Continue the article about computers that find matching images, starting right after its last sentence.

▶ [TEXT SEGMENT]:
Content starts

Similarly, Professor Viola's approach is based on the idea that if two images are correctly matched, they have a lot of information in common. When you give the computer two similar images and ask it to find matches, it uses the correlating aspects of the two examples.
Professor Viola has the computer scan two or three similar images to determine areas of brightness, orientation, shape and color: it has a total of 49,000 "tricks" that it can potentially use to classify a picture. A sunset, for instance, would look like an area of brightness over a darker region, a bright spot of sun striped by clouds.
It checks its database of 5,000 images for matches that apply to both of the pair of given images. It then narrows its scope to a few hundred tricks, which it then uses to pick about 20 matches.
The computer's picks can be amazingly close. If the two first images are cars, most of the pictures you get back are cars. A few might be airplanes (they both have elongated bodies and wheels) and a couple are seemingly unrelated, like a sunset. A closer look, though, can usually tell you how the computer decided on even the poor matches.
"It's not unlike working with a text search engine," Professor Viola said. "Some matches are exactly what you want and others aren't even close. It's fun to see what it comes up with."
FINE-TUNING PERCEPTION
If written descriptions existed for every image, a user could use words to search the Internet or a database. But there's no guarantee that one person would use the same word or words to describe a picture as another person.
"Our goal is to capture what's in an image that really describes the content to find images that are similar to it," Professor Grimson said.
His trademark program is remarkably successful. If a user gives it the CBS eye logo, it will come back with eyes as well as other images that contain the same basic stylized elements.
If the users gives it a fancy letter "B," it will find similar letters. Its strength also lies in finding other B-shaped designs that a person may not characterize as letters. For instance, its "B" search turns up an image in which the top half of the shape is a face in profile. The computer is good at matching images where the look is the same while the content is not.
"You can even give it sketches," Professor Grimson said.

Content ends

▶ [MATERIAL SUPPLIED]:
Content starts

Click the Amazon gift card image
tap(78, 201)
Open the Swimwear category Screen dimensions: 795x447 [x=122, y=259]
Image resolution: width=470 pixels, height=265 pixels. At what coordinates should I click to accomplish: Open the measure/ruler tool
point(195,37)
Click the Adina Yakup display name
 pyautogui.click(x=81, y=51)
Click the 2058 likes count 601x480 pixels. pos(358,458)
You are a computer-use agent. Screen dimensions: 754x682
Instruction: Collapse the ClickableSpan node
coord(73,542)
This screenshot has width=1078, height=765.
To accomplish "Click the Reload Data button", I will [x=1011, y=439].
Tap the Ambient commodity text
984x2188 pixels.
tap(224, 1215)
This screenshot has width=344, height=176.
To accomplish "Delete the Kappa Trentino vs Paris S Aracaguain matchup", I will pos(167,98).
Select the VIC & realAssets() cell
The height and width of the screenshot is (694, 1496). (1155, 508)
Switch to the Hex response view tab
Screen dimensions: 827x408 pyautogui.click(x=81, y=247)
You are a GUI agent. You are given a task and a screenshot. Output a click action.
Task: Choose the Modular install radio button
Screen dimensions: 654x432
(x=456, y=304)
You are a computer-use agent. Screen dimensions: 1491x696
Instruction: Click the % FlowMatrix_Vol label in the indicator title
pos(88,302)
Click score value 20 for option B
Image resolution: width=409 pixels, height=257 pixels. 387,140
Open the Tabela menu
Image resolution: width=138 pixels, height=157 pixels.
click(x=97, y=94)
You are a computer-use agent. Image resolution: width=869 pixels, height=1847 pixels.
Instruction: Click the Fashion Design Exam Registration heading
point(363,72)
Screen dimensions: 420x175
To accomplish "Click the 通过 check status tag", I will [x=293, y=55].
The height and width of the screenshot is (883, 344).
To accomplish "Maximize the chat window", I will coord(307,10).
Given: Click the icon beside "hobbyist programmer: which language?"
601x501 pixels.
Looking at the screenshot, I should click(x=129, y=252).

Content ends

▶ [SOLVED EXERCISE]:
His program is based on studies on human perception of images. Identifying images is something people do exceptionally well. We can look at blurred images, tiny images, distorted images or pictures taken in different light and still identify them.
To get the computer to mimic this ability, Professor Grimson has it look for segments with something in common, like color or brightness. He then has it compare each of these commonalities to images in the database. The more it has to warp its parameters to get it to match a new image, the less accurate the match.
This same system can be used successfully with faces. Professors Grimson and Viola also are beginning to work on applying their techniques to video sequences.
They say there are ways of "teaching" the computer to improve its success rate. If you showed it pictures of cathedrals, for instance, and labeled them in the machine's memory, it would be better at picking out a picture of a cathedral. These computers are capable of learning because they can improve their performance by getting positive feedback for a good match.
The Learning and Vision Group at the Artificial Intelligence Laboratory focuses on issues and applications in machine learning. Group members apply learning methods to problems in vision that are applicable to a wide variety of domains, including information retrieval, event prediction, feature discovery, coincidence detection, function learning and optimization, as well as vision-related problems such as image alignment, object recognition and object tracking.
Professors Grimson and Viola's work is funded primarily through the Office of Naval Research and the Advanced Research Products Agency.
A version of this article appeared in MIT Tech Talk on March 11, 1998.